DATA FOR ANALYSIS —
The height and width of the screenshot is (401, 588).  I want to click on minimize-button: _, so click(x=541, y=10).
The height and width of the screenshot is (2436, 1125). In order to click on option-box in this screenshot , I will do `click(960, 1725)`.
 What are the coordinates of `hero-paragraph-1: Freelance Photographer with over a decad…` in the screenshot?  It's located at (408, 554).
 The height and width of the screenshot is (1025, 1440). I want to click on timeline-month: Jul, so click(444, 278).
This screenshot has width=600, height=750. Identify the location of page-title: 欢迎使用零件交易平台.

WHAT IS EXPECTED —
Copy out every one of the rows above word for word, with nothing changed.

WRITTEN RESPONSE —
The height and width of the screenshot is (401, 588).  I want to click on minimize-button: _, so click(x=541, y=10).
The height and width of the screenshot is (2436, 1125). In order to click on option-box in this screenshot , I will do `click(960, 1725)`.
 What are the coordinates of `hero-paragraph-1: Freelance Photographer with over a decad…` in the screenshot?  It's located at (408, 554).
 The height and width of the screenshot is (1025, 1440). I want to click on timeline-month: Jul, so click(444, 278).
This screenshot has width=600, height=750. Identify the location of page-title: 欢迎使用零件交易平台.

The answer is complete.